No compulsory insurance for environmental liability until 2009.
Environmental liability insurance will not be compulsory in Europe until at least 2009. The European Parliament has voted to delay the introduction of compulsory financial guarantees, including insurance.
The measures were proposed under the Environmental Liability Directive to ensure that polluters had the financial means to pay for damage caused.
It elected to hold off on the possibility of making insurance compulsory for five years after the Directive comes into force, in order to allow a free market for products to develop.
Provided the European Council of Ministers agrees to the changes, the Directive is expected to be enacted by April 2004.
In 2009, the Commission will report on the development of the market. If a market is not deemed to have been established, the Parliament will consider making financial guarantees compulsory.
Comité Européen des Assurances (CEA) environmental liability committee chairman Phil Bell said that while the CEA welcomed the five-year grace period, questions remained about the practicalities of making it compulsory to purchase products if they did not exist.

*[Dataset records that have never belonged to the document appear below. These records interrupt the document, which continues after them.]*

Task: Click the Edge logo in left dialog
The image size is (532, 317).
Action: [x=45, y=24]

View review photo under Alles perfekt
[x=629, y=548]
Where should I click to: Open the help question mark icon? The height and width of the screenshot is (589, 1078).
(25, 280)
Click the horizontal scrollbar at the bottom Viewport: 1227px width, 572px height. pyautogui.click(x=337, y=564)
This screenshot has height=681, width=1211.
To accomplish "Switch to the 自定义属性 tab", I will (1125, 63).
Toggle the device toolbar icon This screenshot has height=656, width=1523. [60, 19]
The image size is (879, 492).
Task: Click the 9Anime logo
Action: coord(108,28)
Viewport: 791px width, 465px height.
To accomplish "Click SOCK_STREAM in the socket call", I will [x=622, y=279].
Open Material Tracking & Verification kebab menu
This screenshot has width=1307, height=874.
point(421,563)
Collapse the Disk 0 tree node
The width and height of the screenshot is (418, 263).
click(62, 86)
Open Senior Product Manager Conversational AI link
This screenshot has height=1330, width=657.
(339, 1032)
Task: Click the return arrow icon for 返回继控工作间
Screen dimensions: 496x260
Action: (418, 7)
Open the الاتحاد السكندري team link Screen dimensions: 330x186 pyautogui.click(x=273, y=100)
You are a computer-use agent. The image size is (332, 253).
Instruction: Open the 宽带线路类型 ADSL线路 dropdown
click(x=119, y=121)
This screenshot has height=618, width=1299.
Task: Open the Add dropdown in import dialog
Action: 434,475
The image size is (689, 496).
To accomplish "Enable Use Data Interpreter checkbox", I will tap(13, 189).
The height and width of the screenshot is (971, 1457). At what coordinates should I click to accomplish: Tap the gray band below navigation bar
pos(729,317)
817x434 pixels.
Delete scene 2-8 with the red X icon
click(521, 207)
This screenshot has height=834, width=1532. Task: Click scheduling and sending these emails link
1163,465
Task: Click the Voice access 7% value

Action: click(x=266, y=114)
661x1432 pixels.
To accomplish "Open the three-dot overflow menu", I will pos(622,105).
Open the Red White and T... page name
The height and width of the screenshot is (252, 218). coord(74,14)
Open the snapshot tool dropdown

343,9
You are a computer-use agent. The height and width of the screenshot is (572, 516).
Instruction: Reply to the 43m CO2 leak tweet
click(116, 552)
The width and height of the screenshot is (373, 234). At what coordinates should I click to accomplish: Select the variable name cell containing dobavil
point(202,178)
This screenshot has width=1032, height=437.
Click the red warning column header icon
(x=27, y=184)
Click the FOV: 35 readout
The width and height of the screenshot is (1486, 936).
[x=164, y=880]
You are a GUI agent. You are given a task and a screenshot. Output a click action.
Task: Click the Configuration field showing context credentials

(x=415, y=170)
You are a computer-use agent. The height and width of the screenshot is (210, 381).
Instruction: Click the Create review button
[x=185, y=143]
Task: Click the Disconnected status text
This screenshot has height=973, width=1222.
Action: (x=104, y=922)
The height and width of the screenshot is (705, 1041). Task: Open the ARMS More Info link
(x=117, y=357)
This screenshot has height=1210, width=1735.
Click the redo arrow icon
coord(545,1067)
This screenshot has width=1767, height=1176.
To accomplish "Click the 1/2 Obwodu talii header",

Bell said there were also questions about which country multinational organisations would buy financial products in, and whether products could be developed to protect companies with exposures across Europe.
He said each country would implement the Directive independently, meaning the regulations could differ between countries.
But Bell, who is also technical insurances manager at Royal & SunAlliance, said that there was an appetite within the insurance industry to develop environmental liability products. "We want to develop these products, but we're going to need help and support."
He called for a working party to be established comprising representatives of insurers, reinsurers, non-government organisations and national governments across Europe, to consider issues such as how to value natural resources, and assess expected claims frequency using historical data.